Collected data:
☆ ☆ ☆ ☆ ☆ ☆ ☆

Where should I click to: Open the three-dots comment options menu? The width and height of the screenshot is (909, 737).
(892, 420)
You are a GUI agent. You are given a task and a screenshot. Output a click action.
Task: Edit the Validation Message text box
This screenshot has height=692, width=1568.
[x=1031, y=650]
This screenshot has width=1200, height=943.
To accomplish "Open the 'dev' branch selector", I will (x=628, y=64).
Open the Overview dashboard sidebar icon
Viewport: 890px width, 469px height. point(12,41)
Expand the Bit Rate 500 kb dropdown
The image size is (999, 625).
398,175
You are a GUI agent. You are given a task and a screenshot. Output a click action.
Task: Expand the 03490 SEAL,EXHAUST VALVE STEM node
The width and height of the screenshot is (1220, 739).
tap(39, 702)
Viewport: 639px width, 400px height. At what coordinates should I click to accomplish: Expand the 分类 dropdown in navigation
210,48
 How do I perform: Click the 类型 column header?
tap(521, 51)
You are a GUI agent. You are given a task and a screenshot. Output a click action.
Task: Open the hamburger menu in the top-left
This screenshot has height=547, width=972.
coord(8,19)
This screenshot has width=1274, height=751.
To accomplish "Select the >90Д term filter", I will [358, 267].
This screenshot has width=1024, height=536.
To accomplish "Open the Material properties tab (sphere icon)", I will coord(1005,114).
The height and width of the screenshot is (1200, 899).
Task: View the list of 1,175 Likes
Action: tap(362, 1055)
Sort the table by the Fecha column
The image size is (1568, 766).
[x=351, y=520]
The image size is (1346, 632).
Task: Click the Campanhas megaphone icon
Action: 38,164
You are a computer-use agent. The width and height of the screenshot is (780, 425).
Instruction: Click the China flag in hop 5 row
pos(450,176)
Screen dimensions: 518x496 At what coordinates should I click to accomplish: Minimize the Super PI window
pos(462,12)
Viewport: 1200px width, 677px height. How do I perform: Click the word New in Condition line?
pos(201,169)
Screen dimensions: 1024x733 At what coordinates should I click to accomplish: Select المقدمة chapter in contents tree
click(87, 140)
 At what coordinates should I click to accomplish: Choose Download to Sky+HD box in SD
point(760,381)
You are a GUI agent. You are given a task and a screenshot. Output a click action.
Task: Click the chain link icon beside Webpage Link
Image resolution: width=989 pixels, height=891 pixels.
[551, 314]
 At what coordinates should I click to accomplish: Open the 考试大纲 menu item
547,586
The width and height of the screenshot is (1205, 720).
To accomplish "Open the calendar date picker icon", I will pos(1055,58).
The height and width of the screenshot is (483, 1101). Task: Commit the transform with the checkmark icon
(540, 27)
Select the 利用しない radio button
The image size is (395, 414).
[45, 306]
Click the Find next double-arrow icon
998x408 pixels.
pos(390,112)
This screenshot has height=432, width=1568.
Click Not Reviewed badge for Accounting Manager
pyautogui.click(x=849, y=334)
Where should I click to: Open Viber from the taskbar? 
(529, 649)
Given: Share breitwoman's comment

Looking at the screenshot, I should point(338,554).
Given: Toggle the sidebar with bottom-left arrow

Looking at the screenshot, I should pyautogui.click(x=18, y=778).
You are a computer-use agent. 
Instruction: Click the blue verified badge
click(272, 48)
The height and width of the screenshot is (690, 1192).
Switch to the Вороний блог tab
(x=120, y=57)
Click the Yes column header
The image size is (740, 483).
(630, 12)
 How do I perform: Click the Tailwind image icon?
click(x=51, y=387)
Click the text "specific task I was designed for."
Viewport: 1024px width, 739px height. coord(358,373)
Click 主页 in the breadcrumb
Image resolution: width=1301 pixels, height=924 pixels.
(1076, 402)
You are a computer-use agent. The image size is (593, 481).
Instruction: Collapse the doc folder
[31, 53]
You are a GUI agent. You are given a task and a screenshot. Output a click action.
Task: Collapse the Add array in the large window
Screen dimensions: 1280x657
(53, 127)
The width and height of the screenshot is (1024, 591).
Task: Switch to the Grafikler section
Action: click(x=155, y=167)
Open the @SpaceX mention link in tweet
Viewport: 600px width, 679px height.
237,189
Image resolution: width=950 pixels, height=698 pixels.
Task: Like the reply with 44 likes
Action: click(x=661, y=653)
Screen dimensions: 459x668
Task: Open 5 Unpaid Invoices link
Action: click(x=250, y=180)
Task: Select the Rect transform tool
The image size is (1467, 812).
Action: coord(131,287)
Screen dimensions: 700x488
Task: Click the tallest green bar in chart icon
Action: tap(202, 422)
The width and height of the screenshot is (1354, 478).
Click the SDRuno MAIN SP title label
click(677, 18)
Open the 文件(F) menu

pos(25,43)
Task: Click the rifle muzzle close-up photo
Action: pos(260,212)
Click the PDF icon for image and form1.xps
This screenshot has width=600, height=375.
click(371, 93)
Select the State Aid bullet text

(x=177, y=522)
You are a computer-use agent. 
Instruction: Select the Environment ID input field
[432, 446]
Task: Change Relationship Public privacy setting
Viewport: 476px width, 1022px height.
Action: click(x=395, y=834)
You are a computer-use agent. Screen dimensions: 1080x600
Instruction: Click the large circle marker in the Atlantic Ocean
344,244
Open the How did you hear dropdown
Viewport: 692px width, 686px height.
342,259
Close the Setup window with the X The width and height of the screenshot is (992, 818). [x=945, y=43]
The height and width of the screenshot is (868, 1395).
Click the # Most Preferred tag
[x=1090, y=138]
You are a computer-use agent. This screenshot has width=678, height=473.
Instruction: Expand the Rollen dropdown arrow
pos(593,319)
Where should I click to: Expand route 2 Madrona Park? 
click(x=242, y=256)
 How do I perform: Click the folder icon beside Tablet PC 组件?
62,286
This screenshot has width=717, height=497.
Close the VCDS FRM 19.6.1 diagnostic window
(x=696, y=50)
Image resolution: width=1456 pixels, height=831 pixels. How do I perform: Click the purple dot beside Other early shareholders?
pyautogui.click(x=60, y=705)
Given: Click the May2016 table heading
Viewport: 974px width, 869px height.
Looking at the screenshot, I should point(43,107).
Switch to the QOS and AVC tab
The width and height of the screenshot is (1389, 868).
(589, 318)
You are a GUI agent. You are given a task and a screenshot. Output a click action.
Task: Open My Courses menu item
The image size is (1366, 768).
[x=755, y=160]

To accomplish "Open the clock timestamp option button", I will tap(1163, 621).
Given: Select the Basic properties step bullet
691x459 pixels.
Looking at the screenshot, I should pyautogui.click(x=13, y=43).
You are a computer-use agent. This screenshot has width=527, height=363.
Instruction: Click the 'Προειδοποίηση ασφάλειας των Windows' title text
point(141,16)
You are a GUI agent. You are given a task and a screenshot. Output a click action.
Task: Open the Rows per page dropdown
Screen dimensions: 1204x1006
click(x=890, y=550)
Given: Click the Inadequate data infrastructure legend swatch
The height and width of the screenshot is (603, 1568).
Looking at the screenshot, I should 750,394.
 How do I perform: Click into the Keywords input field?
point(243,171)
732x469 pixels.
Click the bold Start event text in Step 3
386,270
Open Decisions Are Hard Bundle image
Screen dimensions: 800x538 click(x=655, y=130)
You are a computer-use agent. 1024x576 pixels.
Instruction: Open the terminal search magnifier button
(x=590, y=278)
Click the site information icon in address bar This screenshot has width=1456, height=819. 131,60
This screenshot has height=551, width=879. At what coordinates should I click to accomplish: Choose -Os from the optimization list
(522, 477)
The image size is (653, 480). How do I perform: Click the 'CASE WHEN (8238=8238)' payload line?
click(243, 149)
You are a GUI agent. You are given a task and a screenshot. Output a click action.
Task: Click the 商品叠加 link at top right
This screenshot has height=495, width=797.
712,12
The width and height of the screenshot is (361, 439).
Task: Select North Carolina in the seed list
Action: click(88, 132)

☆ ☆ ☆ ☆ ☆ ☆ ☆

The answer should be one number, namely how many lines of the entries above include the string "computer".

> **Answer to this task**: 8